# Harmonic Motion of Pendulum on Mars

[SOLVED] Harmonic Motion of Pendulum on Mars

## Homework Statement

The problem is as follows: The acceleration due to gravity on Mars in 3.7m/s^2.

A mass is suspended from a spring with a force 10 N/m. Find the mass suspended from this spring that would result in a one second period on Earth and on mars.

## Homework Equations

Obviously something has to be done with:
T = 2$$\pi$$$$\sqrt{}m/k$$

## The Attempt at a Solution

I have no idea where to start with this problem. I know that T is going to equal one for both. I also know that there is definitely a direct proportionality between mass and stretch constant as well as stretch. Where does gravity come into play here? Would the gravity matter? When I visualize the problem it does, so how could I apply this here? Or am I overthinking?

Thanks in advance, and I will reply as quickly as possible to any replies.

Yup, that is the equation you use...but if you noticed, its almost a trick. Notice that gravity is nowhere in the equation, therefore, the masses would be the same for Earth and Mars. When suspending a spring vertically, gravity stretches it down a bit, but what happens is that the equilibrium point simply shifts to a new position; otherwise, gravity does not play much of a part in the oscillations.

Thanks, that makes perfect sense to me. Now that I think about it, the equilibrium point will change but the change of the mass on the period will not since the spring constant remains the same at both locations.

This may be a dumb question, but would gravity simple play a role in the amplitude of a spring for any given period.
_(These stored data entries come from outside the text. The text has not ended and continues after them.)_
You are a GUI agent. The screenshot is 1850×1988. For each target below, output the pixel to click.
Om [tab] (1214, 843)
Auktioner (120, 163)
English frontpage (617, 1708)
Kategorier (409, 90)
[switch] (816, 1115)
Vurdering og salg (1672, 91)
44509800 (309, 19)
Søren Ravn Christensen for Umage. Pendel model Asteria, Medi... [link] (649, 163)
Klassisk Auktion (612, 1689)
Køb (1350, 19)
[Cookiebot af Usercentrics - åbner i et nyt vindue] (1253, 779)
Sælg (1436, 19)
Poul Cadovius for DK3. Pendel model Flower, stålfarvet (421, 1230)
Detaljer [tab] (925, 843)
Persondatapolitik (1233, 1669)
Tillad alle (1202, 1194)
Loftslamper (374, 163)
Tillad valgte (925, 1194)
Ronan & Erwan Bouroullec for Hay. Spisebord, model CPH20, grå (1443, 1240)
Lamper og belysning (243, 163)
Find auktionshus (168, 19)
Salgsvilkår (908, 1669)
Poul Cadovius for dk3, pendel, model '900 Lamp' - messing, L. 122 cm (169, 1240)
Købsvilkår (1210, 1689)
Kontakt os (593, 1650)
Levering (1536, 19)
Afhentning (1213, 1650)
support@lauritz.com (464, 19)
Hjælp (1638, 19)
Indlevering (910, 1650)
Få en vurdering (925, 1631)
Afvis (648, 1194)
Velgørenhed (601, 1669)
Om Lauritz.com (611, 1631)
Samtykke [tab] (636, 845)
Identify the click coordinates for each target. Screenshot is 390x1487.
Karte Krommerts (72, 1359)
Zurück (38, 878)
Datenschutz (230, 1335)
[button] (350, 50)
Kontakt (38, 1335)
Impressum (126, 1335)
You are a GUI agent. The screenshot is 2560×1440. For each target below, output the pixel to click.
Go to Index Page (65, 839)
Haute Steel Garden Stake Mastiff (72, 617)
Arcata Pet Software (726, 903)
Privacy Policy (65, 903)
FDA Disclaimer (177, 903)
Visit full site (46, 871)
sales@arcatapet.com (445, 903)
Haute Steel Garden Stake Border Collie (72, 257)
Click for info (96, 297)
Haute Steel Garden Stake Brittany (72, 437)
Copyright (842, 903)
What I mean is this. If let's say we want the period to be 1, then wouldn't the amplitude of that mass on Earth be greater than the amplitude of that mass on Mars. And wouldn't the amplitude for Mars be greater than an amplitude for the moon for the same period of 1 second?

This may be a dumb question, but would gravity simple play a role in the amplitude of a spring for any given period. What I mean is this. If let's say we want the period to be 1, then wouldn't the amplitude of that mass on Earth be greater than the amplitude of that mass on Mars. And wouldn't the amplitude for Mars be greater than an amplitude for the moon for the same period of 1 second?

That would make sense to me, and of course it would agree with what was previously stated. Gravity on any of those planets would merely affect the amplitude which would not change the period of the oscillation and not change the mass requirements according to the problem.

There is no dumb question...or at least this one is not. The amplitude simply depends on how much energy you put into the system, which would be 1/2*k*x^2...gravity does not affect it. Gravity is a conservative force; its not going to change the energy of the system.

That was my thought. Because the gravity is greater on Earth, the equilibrium position would be shifted and the amplitude would be greater as well, of course, because the amplitude would be greater, vmax for the mass on the Earth would be greater than vmax for the mass on Mars.

Hmm. Well, it still seems to me that one could argue that if the spring is vertical, then gravity will play a role in the gravitational potential energy of the system, and if g is larger in one place than another, then that potential energy would be greater (assuming the same height in all cases).

Since it shifts the equilibrium point, then yes, you're right. But since one can negate its effect during the oscillations, I'm thinking that the amplitudes would be unaffected.

Hmm. Perhaps you're right. I am just thinking that the greater the gravity is, the greater the amplitudes, but I don't think there is an equation relating gravity and amplitudes. My reason was that if g is larger at x than at y, then x would have a greater A, but that would require it to have a larger vmax to satisfy the same period.